He was a Canadian Army officer with a mathematics degree from the Royal Military College. He served in the Corps of Electrical and Mechanical Engineers. That background matters because Perrin’s game work keeps returning to the same instinct: where are the pieces, how does the load move, and what happens when a system is pushed past normal tolerance?

Then, in the mid-1990s, he entered the collectible card game boom.

Most people chasing that boom were chasing Magic.

Perrin brought a wargamer’s eye to the table.

Lanes On The Table

Mag Force 7 began inside the orbit of Margaret Weis’s Star of the Guardians novels. Perrin and Weis founded the company, and the name itself came from that fictional universe. The timing was dangerous. Magic: The Gathering had exploded, and the market was suddenly full of publishers trying to turn every property into a collectible card game.

Perrin’s Star of the Guardians CCG arrived in 1995.

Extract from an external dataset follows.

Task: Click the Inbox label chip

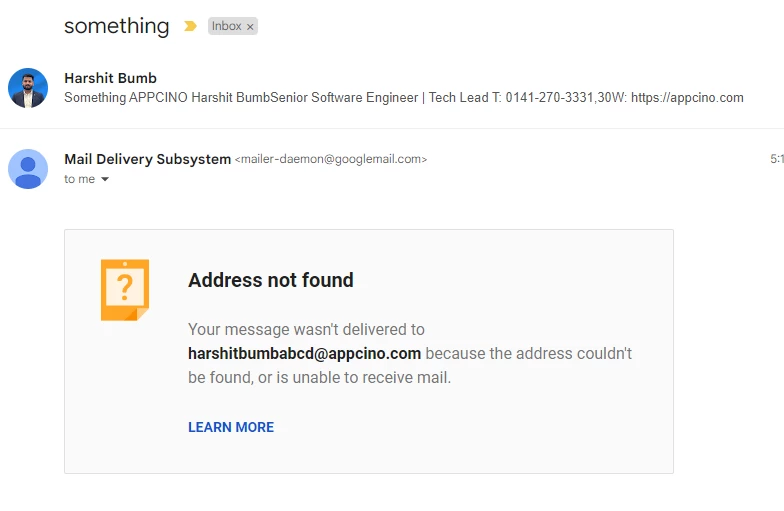Action: coord(232,26)

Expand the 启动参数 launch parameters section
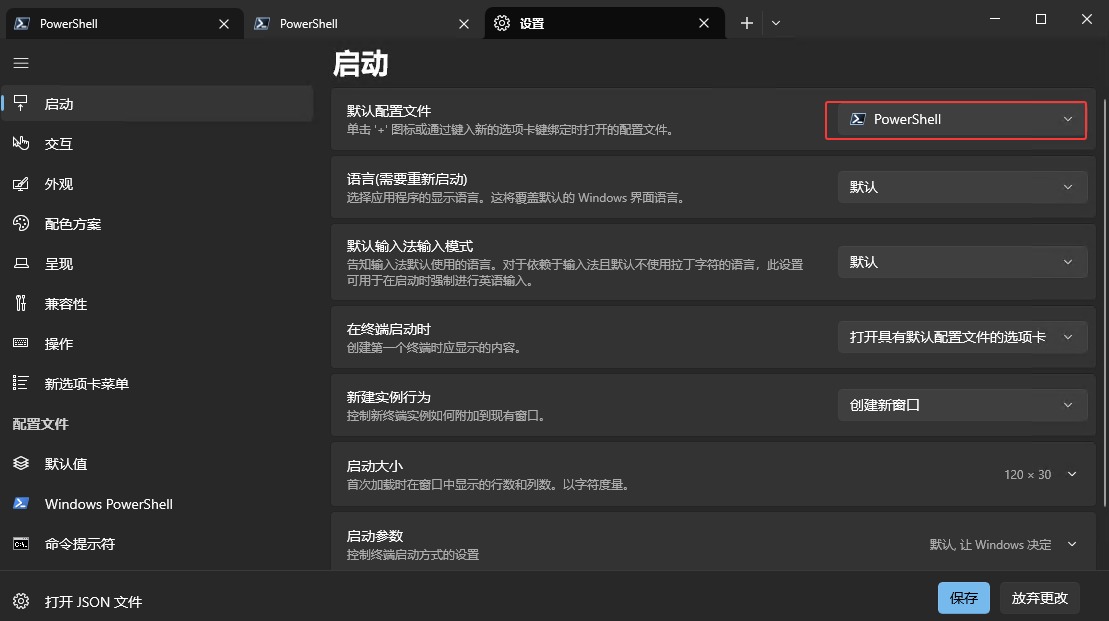(x=1072, y=544)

Its most interesting idea was spatial. Ships were not simply played into an abstract combat zone. They occupied lanes. Position mattered. A player had to think not only about card strength, but about placement, blocking, and how a line of battle developed across the table.

That was not the dominant CCG language of the moment.

Magic had taught the market to think in creatures, attacks, blockers, and abstract zones. Perrin’s instinct was different. He wanted card combat to care about where things were.

That same broad idea traveled into other licensed card-game work, including Wing Commander and Star Trek: The Card Game. The details changed, and other designers were involved, but the shared impulse is clear: make the card table more like a tactical space.

It was a smart synthesis.

It was also badly timed.

The CCG market was already filling with more product than players could absorb. Distribution, print runs, and license expectations could crush a good mechanical idea before it had time to find a community. The lane idea did not become a design lineage. It did not reshape collectible card games. It became a road not taken.

Still, it shows what Perrin was trying to do.

He was turning cards into positions.

The Step-Die Engine

After the card-game crash, Perrin moved deeper into role-playing design.

The important system was Sovereign Stone, first published in 1999 and co-designed with Lester Smith. It grew out of Larry Elmore’s fantasy world of Loerem, with Margaret Weis and Tracy Hickman tied to the fiction. The rule engine was not a d20 clone. It used step dice.

Attributes and skills were rated by die type. A character might roll an attribute die plus a skill die, add the results, and compare the total to a target number. Bigger competence meant bigger dice. That is easy to understand at the table. You feel improvement in the hand before you calculate it on the page.

Step-die thinking was not invented by Perrin and Smith. Earthdawn had important prior art. The point is not that Sovereign Stone created the idea from nothing.

The point is how the pieces were assembled.

Sovereign Stone paired the step-die core with exertion, stun, wounds, and magic that demanded time and risk. Characters could push beyond normal limits, but that push cost them. Damage was not just a number ticking downward. Stun and wounds pressed from different directions. Magic was not a simple slot economy. Casting took effort, rolls, time, and bodily consequence.

That is the military-mechanic mind again.

A system should have load.

The Bad First Machine

The problem was not only the rules.

Sovereign Stone’s first edition had a reputation problem almost immediately. Reviews praised parts of the underlying system while criticizing the book’s presentation, layout, organization, and production choices. The mechanical engine had strengths. The first package made those strengths harder to see.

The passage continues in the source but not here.